School of computer science

Georgia Institute of Technology

CS4290/CS6290HPCA Fall 2010


Homework assignment #2
Due: Thursday, September 30, Before class (no late submission)
Hyesoon Kim, Instructor

This is an individual assignment. You can discuss this assignment with other classmates but you should do your assignment individually.

  1. (10 points) A computer has a 256KB write back cache. Each cache block is 64 bits, the cache is 8-way set associative and uses the true LRU replacement policy. Assume a 24-bit address space and byte-addressable memory. How big (in bits) is the tag store ?


    # of sets = 256KB/8(#way)/8(block size) = 4KB = 2^12B
    # of index bits = 12
    # of Boffset bits = 3
    # of tag bits = 24-12-3 = 9
    Each tag entry = 9 (tag bits) + 1 (valid bit) + 1 (dirty bit) + 3 (LRU bits) = 14 bits
    tag storage size = (tag entry size) * (# of sets) * (# of ways) = 14 * 8 * 2^12 = 448K bits
  2. (10 points) Discuss mechanisms to hide memory latency other than a cache.

    Out of order scheduler, prefetching, (helper threading), write buffer to support store-load forwarding, TLB to hide memory address translation cost. Non-blocking cache.
  3. (10 points) What are purposes of write buffers in a processor?

    load/store forwarding, merge multiple writes in the same cache block
  4. (10 points) Even an in-order scheduling processor might have an out of order complete case if there is no ROB. When would it happen?
    multiple cycle latency How can it solve this problem without using a rob?

    add dummy pipeline stages along with forwarding path, score boarding. recovery mechanisms: future registers, history buffer,
  5. (10 points) When a processor discovers a branch misprediction in an out of order processor, what are the steps for flushing the pipeline and resuming from the correct path?

    1. Invalidate instructions that are younger than the mispredicted branches inside the rob.
    1. Flush the fetch buffer
    2. Reset the PC value with the correct PC value
    3. Wait until all the instructions that are fetched before the branch instruction are retired.
    4. Reset Register Alias Table
    5. Resume renaming stage. (instructions could have been fetched)
    or we can just start to fetch from at this moment.

    If a processor has a check point of RAT, step 3 can be eliminated. Instead of resetting the register alias table, it recovers from the corresponding check pointed RAT.
  6. (10 points) Machine A is 1GHz and IPC is 1.4. Machine B is 1.5GHz and IPC is 1.2. A program has 90B instructions.

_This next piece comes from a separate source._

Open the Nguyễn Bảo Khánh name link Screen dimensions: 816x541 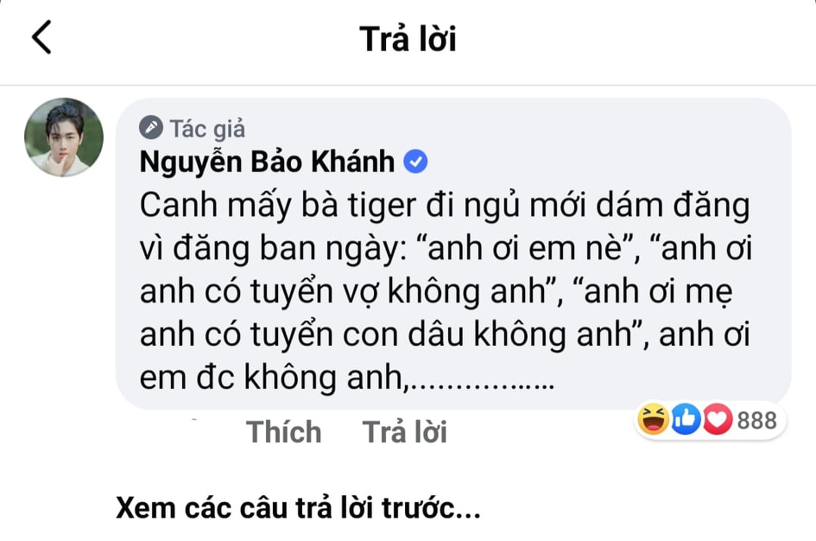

Between machine A and machine B, which one is faster? How long does it take to finish the program on both machines respectively?

    Machine A: 90B instructions. 90*10^9/1.4 cycles. 1 cycle = 1/10^9 sec. execution time = 90*10^9/1.4*1/(10^9) = 90/1.4 = 64.29 sec.
    Machine B: 90B instructions. 90*10^9/1.2 cycles. 1 cycle = 1/1.5*10^9 sec. execution time = 90*10^9/1.2*1/(1.5*10^9) = 90/(1.2*1.5) = 50 sec.
    Machine B is faster.